The Shakespere of the Coat of Arms was a man who liked his social climbing, and these masques and entertainments were all the rage, especially while Queen Anne was still alive (she died 1619); so can we believe that he would have missed the chance to hobnob with the royals and the nobility, while giving them stage directions? And the reason couldn’t be that he was too busy writing the, at least, ten plays that appear in the ten years between 1603 and the burning of the Globe in 1613; after all, the author of the FF should have been able to write a masque standing on his head.
So perhaps there was a different explanation for the absence of Mr. Shakespeare of Stratford, both in Nichols' masques and entertainments and in Mr. Chamberlaine’s letters.
© Isabel Gortázar, October 2009
Isabel Gortázar is an independent scholar, specializing in Shakespeare and Marlowe studies. She is a member of the Board of Directors of the Marlowe Society (UK) and a founding member of the International Marlowe Society. She divides her time between London and Bilbao, Spain.
1The words “Item; I give unto my wife my second best bed with the furniture” are written above the main text, as an amendment; there is no other bequest to Mrs. Shakespeare in the will. Also, the words specifying the money left to his three ffellowes, xxvjª viijª Apiece to buy them Ringes, are written above the main text.
2Collected and published by John Nichols, FSA. Lon. Edinb. & Perth. Printed 1828. The third volume is double.
3As a matter of interest here, Beaumont contributes with just one Masque of the Middle Temple and Gray’s Inn, 1612-13, (later inserted into The Two Noble Kinsmen); so at the end of his writing career.
4“Johnson and Steevens”: This would refer to the 10-volume work The Works of Shakespeare with the Corrections and Illustrations of Various Commentators (1773), prepared by George Steevens (1736-1800). Known as the “Johnson and Steevens Edition," Dr. Samuel Johnson (1709-1784) is supposed to have contributed very little to the work.

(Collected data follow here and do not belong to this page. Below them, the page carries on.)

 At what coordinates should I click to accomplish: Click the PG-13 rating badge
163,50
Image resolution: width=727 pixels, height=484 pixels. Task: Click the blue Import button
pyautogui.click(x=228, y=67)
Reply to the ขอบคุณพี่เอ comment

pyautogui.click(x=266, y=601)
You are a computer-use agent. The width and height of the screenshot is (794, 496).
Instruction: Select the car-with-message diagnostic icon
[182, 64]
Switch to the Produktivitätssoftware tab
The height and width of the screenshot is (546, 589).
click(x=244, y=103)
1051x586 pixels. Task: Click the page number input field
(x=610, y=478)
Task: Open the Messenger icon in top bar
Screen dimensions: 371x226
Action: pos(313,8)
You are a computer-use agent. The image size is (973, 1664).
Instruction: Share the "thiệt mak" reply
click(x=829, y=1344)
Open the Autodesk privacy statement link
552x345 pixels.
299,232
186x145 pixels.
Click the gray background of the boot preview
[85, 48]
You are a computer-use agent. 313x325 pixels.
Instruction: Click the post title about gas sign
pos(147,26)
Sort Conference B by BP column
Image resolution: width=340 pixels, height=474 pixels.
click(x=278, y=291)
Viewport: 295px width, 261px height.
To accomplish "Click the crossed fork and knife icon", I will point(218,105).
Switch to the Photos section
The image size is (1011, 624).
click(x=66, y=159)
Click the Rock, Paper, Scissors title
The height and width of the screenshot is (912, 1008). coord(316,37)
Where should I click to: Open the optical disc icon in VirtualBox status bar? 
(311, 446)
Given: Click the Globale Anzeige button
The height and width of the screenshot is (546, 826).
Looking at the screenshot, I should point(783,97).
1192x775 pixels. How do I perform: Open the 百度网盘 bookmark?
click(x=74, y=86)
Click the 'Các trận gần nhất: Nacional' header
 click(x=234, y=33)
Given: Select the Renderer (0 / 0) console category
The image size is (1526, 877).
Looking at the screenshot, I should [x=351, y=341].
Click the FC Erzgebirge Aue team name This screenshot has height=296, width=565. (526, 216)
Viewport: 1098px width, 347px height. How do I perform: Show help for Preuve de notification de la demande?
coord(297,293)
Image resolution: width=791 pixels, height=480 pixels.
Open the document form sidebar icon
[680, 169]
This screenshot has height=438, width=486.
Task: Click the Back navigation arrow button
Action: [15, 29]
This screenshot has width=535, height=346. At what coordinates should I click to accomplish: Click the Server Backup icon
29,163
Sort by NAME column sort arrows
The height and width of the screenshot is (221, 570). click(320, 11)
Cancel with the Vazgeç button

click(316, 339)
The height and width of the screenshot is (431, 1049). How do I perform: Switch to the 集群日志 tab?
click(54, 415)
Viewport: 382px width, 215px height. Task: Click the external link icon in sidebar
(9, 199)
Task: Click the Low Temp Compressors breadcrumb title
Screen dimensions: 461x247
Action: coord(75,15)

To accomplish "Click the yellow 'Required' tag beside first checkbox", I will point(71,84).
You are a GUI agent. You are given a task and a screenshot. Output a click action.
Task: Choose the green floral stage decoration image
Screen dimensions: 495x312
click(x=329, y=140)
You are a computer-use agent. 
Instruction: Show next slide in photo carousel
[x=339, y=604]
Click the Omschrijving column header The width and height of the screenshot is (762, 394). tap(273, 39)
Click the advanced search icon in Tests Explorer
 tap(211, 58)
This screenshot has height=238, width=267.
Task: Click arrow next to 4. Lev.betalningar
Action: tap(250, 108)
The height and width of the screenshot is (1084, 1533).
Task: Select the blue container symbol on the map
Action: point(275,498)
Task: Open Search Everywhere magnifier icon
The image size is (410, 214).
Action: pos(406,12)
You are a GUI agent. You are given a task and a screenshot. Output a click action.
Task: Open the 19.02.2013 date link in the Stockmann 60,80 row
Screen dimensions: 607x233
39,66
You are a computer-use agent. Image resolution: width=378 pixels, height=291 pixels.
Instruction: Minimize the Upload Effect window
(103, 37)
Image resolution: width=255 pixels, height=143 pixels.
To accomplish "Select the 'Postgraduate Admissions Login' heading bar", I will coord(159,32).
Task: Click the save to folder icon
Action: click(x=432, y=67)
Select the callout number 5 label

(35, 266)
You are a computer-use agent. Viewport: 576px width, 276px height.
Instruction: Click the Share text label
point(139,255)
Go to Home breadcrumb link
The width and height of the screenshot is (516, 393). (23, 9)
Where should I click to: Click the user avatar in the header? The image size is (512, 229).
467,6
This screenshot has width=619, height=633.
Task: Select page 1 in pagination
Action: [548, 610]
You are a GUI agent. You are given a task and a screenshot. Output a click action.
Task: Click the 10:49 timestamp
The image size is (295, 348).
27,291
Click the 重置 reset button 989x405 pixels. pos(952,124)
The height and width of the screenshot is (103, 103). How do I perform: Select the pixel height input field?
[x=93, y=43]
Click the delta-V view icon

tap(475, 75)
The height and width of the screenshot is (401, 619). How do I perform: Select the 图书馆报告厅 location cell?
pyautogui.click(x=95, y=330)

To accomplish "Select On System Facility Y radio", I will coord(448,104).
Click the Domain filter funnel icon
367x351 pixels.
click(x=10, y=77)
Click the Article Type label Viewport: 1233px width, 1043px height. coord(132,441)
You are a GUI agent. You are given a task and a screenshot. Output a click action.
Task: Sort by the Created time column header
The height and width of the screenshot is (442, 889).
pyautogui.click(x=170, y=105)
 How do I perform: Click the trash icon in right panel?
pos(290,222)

5William Warburton (1698-1779) published his own edition of Shakespeare’s works in 1747, after working on it for nine years. It seems Dr. Johnson was not impressed by Warburton’s comments and opinions.
6In the FF, the play appears as The Famous History of the Life of Henry the Eighth, but the original title, according to contemporary letters was All is True.
7For those who believe that the Earl of Oxford would write plays for the public theatres under the alias of “William Shakespeare," I hope they don't believe also that Prince Henry used to steal away in the evenings to play Hamlet at the Globe under an assumed name, just because he enjoyed performing masques at court.
8The Countess of Bedford, Sir John Harington’s daughter, appears in the Anthony Bacon papers (Lambeth Palace Library) at the time of Mr. Le Doux’s visit to Burley in 1595/6. Lucy Bedford and her mother, Lady Harington, became constant companions of Queen Anne, while John Harington Junior became the intimate friend of Prince Henry.